BOJONEGORO, iNewsBojonegoro.id - Inovasi Program Bojonegoro Klunting yang digagas oleh pasangan calon nomor urut 1, Teguh Haryono dan Farida Hidayati, telah mendapatkan apresiasi positif dari berbagai kalangan, termasuk masyarakat dan para pakar di bidangnya.
Program ini pun dibedah pada Diskusi Publik Menyambut Universal Basic Income atau Hak Dasar Pendapatan Warga bersama para pakar yang berkompeten di bidangnya.
Salah satu nara sumber adalah Bambang Harymurti seorang pakar komunikasi sekaligus wartawan senior. Bambang mengatakan bahwa APBD Bojonegoro mencapai Rp8 triliun lebih. Namun, hingga September, serapannya baru mencapai 36%. Artinya, masih banyak dana yang tersedia.
"Jika masyarakat Bojonegoro mendukung program Klunting (Universal Basic Income), diskusi akan menjadi jauh lebih menarik. Kita perlu menggalang kampanye agar mereka setuju," ujarnya.
Model Bojonegoro melalui Klunting ini terinspirasi dari model yang diterapkan di negara bagian Alaska, di mana setiap tahun semua penduduknya menerima dividen dari hasil migas. Menariknya, Alaska dikenal sebagai salah satu negara bagian paling kapitalis di Amerika. Hal ini membantah anggapan bahwa Universal Basic Income (UBI) identik dengan paham sosialis.
"Saya sendiri pernah menghadapi reaksi serupa ketika mengusulkan ide UBI kepada Pak Sofyan Jalil, mantan Menko Ekonomi. Saat itu, beliau langsung merespons, "Wah, ini sosialis sekali," dan menambahkan, "Nanti orang-orang malah jadi malas."
Dia melsnjutkan, Reaksi seperti ini cukup umum namun jika menelusuri sejarahnya, konsep UBI justru berasal dari kalangan yang berorientasi pada ekonomi pasar bebas, seperti Chicago School of Economics. Saat itu, konsepnya dikenal dengan istilah Negative Tax System (sistem pajak negatif).

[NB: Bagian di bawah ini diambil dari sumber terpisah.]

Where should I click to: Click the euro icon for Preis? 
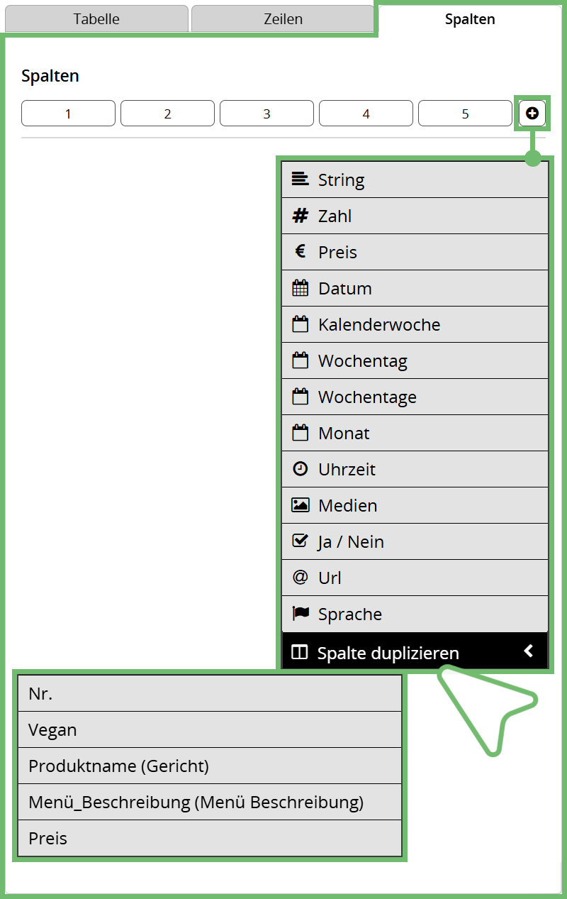[300, 252]
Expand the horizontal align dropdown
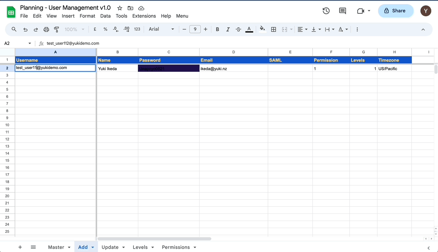Viewport: 438px width, 252px height. (302, 30)
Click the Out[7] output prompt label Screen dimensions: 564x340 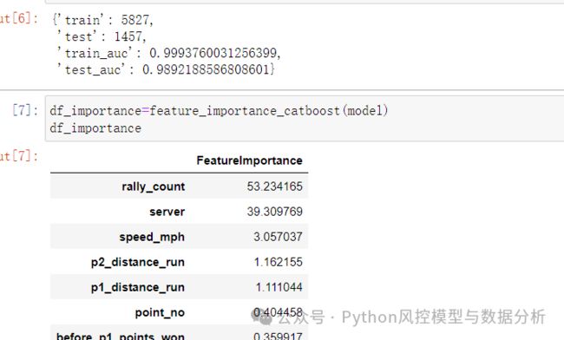(19, 156)
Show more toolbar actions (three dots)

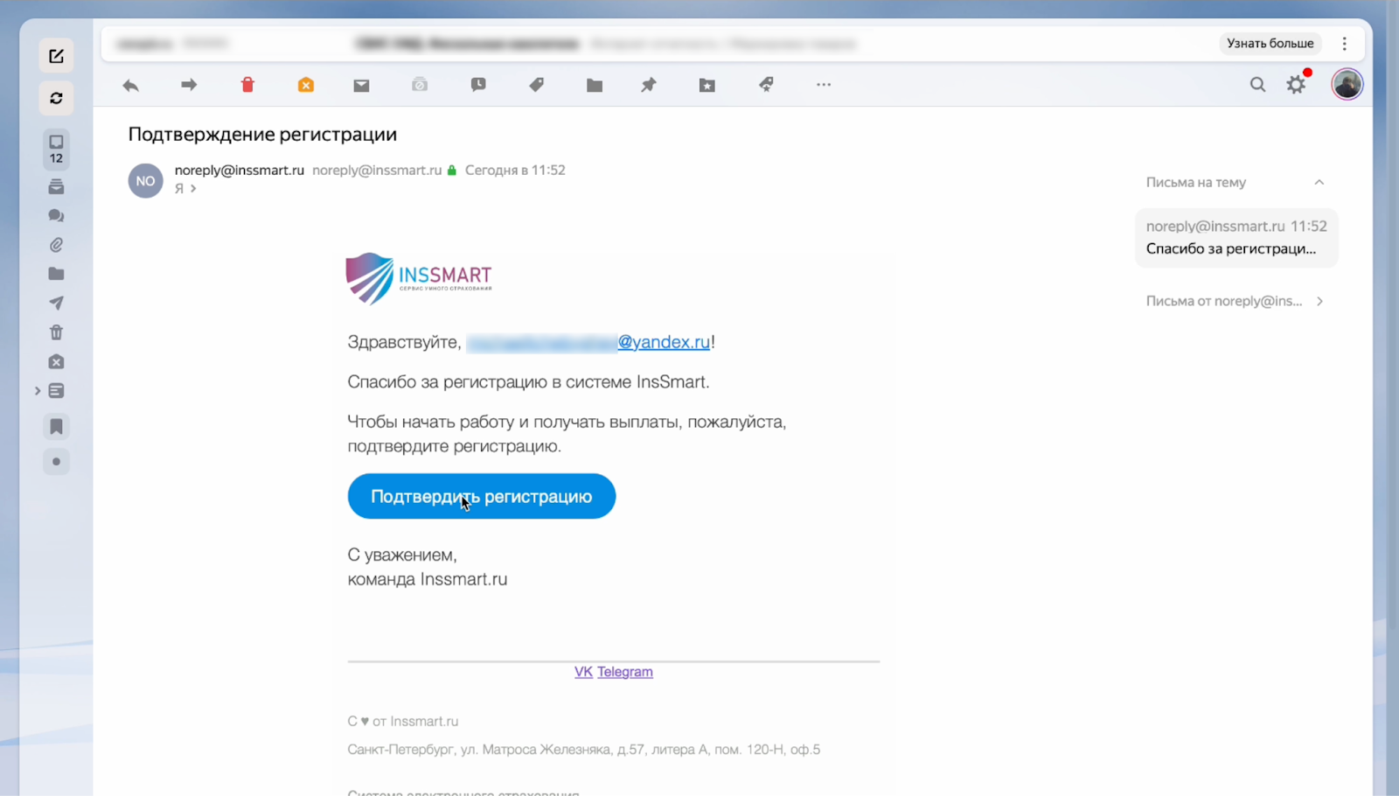tap(824, 85)
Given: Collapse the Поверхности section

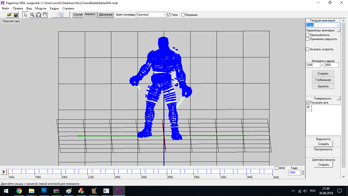Looking at the screenshot, I should point(338,98).
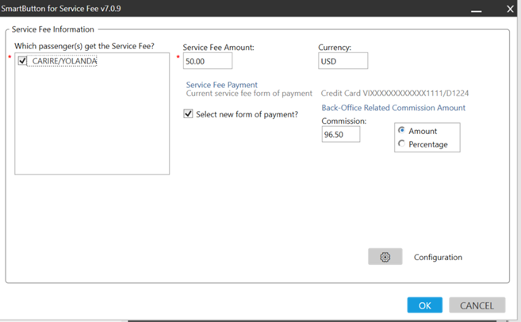The width and height of the screenshot is (521, 322).
Task: Choose the Percentage commission option
Action: click(x=402, y=144)
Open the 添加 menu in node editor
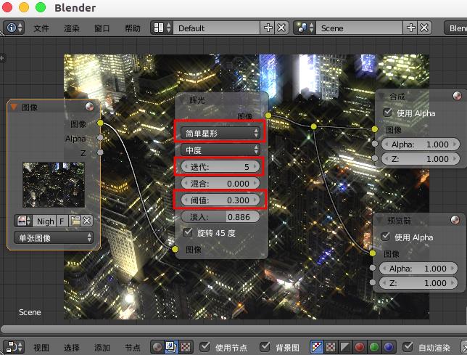 [102, 348]
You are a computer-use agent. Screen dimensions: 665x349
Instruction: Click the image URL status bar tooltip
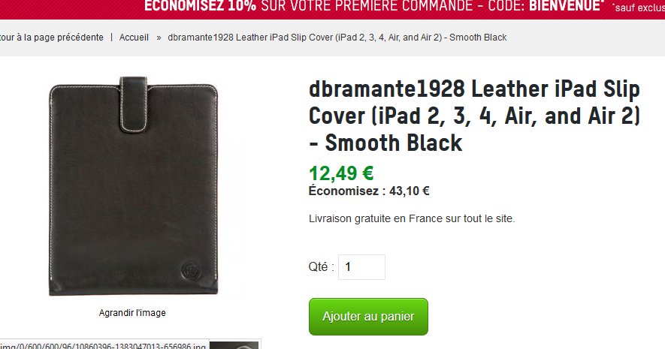pos(104,344)
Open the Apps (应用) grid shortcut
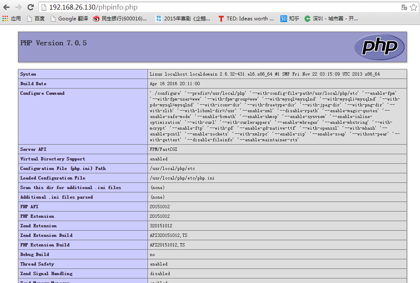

"Yang lebih menarik, pada masa Presiden Reagan, Amerika hampir menjadi negara pertama yang menerapkan UBI. Dalam proses legislasi yang melibatkan House of Representatives (setara DPR) dan Senat, kedua partai besar—Demokrat yang cenderung sosialis dan Republik yang lebih kapitalis—sebenarnya menyetujui gagasan tersebut. Sayangnya, rencana itu kandas karena perbedaan pendapat mengenai jumlah besaran bantuan. Demokrat menganggap usulan Republik terlalu rendah, sedangkan Republik merasa angka yang diusulkan Demokrat terlalu tinggi," bebernya.